Cynthia and Gerald Matthews left a booming property market in Ottawa, the Canadian capital, to buy a home in Bloomington, Ind., where real estate prices are beginning to recover from a five-year slump.
"It was much cheaper than we thought it would be," said Cynthia Matthews, who got a 5% discount off the $196,999 asking price of the three-bedroom, brick neo-Colonial-style house, and a mortgage rate close to 4%. "To say it's a buyer's market would be an understatement."
People like the Matthewses who are able to survive the scrutiny of mortgage lenders are getting the best deals of the five-year U.S. housing bust, and perhaps the best deals of a generation, after a 31% decline in home prices since 2006. It's the bright side of an otherwise bleak real estate market: Good houses at cheap prices are plentiful, while loan rates are hovering at record lows.

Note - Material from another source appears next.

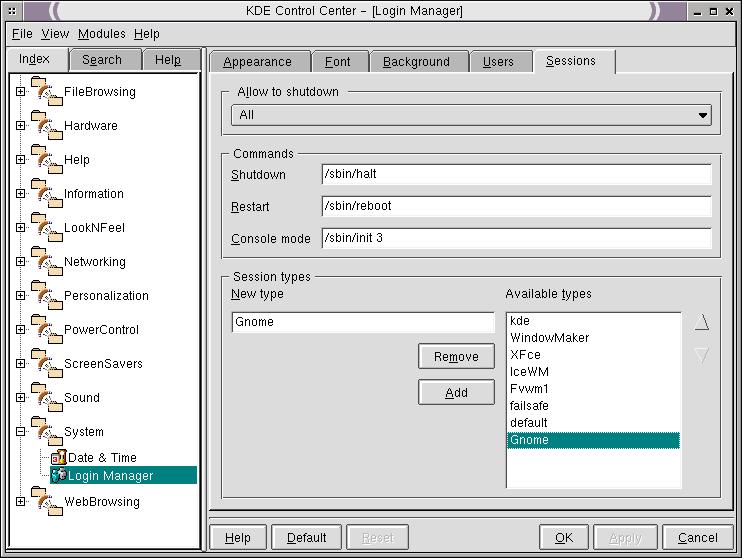Open the Modules menu
742x558 pixels.
click(x=102, y=33)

"It's hard to see the possibility of losing on a home purchase right now, with these mortgage rates," said Dean Baker, an economist who in 2005 predicted a decline in the government's home-price index that now is within 2 percentage points of his forecast.
"Prices may go lower, but not by much," Baker said. "Even if they do, you're still getting a good deal."
The lowest mortgage rates on record, coupled with a new Federal Reserve program to reduce them further, are turning housing bears like Baker into optimists. Loan payments on a home financed at last week's 4.09% average 30-year U.S. rate would be lower than the bill for a property purchased next year after a 3.5% price decline and a half-percentage-point rate increase, a scenario forecast by the Mortgage Bankers Association for mid-2012.
Buying a $300,000 home at current rates means a monthly mortgage bill of about $1,158, assuming a 20% down payment. Delaying a purchase until next year would put the tab higher, at $1,186, based on the MBA forecast for prices and rates. That amounts to an $18,000 difference over a 30-year mortgage for those who wait.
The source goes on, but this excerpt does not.